В административном здании размещались главные сакральные элементы альпинистского лагеря: столовая, учебная часть, актовый зал и несколько учебных классов. Широкие бетонные ступени спускались от здания на бетонный плац, где происходили важнейшие события лагерной жизни альплагеря – утренние разводы, встречи вернувшихся с горы и прочее. На ступенях располагались телескоп на штативе для наблюдения за восходителями на окружающих лагерь вершинах и немыслимой конфигурации коряга, отдалённо напоминавшая ископаемого динозавра. От плаца до речки простиралась очень красивая зелёная лужайка, в альпинистских кругах знаменитая не менее чем лужайка перед Белым Домом. Для этого были основания: взрастить идеально ровный газон на безжизненных камнях удалось ценой многолетних усилий – снизу в рюкзаках натаскали дёрн, аккуратно его разложили; травку регулярно поливали и стригли.
Итак, плац был пуст. Стерильный горный воздух, бездонная синева неба, сияние снежных вершин… Запах нагретой солнцем хвои и сосновой смолы… На зелёной лужайке идиллически пощипывала муравушку беленькая козочка лагерного завхоза. Расслабившись, я потерял бдительность и совершил безрассудный для стажёра поступок – присел на вытертый штанами поколений альпинистов огромный ствол какого-то давно вымершего дерева, неведомо кем и, главное, неведомо как сюда втащенный. Солнышко припекало, меня разморило.
«И дик и чуден был вокруг весь божий мир…»
Из столовой, слегка покачиваясь после плотного обеда, вышел гордый дух в лице инструктора Кима Кириллыча – легенды альплагеря Уллутау, работавшего в нём едва ли не со дня основания. Я втянул голову в плечи, мгновенно засох, поменял окрас эпидермиса и прикинулся сучком на стволе. Ким Кириллыч постоял на солнцепёке, с неизбывной тоской старожила презрительным окинул оком. И тут ему в прицел попала козочка. Взгляд легенды оживился; в нём забрезжила некая мысль. Ким Кириллыч приосанился и рявкнул вверх по ущелью, в сторону Сванетии: «Стажёры-ы-ы!!!»
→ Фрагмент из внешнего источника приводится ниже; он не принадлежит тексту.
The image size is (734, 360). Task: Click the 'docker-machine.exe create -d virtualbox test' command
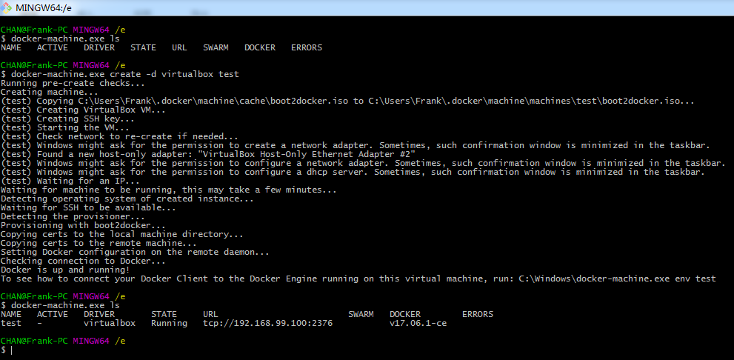click(x=124, y=75)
– Ы-Ы-Ы-Ы! – заметалось между склонами ущелья эхо и испуганно спряталось в соснах. С перевала Гарваш обрушилась лавина, взметнув облако снежной пыли. Коза заблеяла и высыпала на лужайку коричневые шарики.
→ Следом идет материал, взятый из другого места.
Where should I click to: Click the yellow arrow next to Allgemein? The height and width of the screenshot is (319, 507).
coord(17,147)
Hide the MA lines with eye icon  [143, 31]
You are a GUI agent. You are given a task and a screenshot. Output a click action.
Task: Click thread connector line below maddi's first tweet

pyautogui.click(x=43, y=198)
Снежная пыль улеглась. Плац был пуст. Раскалённый воздух мерцал над бетоном.
Ким Кириллыч с полуоткрытым от изумления ртом посмотрел налево, направо. Видно было, что он потрясён тем, что стажёры тут же не возникли перед ним, всхрапывая от нетерпения, роняя пену с удил и роя бетон горными ботинками от энтузиазма.
– Где же стажёры?! – растерянно вопросил Ким Кириллыч окрестные вершины. Горы безмолвствовали.
И тут его взгляд пал на меня. Глаза его хищно вспыхнули.
– ААААА!!! – вскричал легенда лагеря и замолк, на несколько секунд потеряв дар речи от негодования – А!!! Стажёр!!! Пач-ч-чему животные на лужайке?!
Я понял, что мимикрия не удалась, обречённо вздохнул и побрёл навстречу судьбе. То есть козе.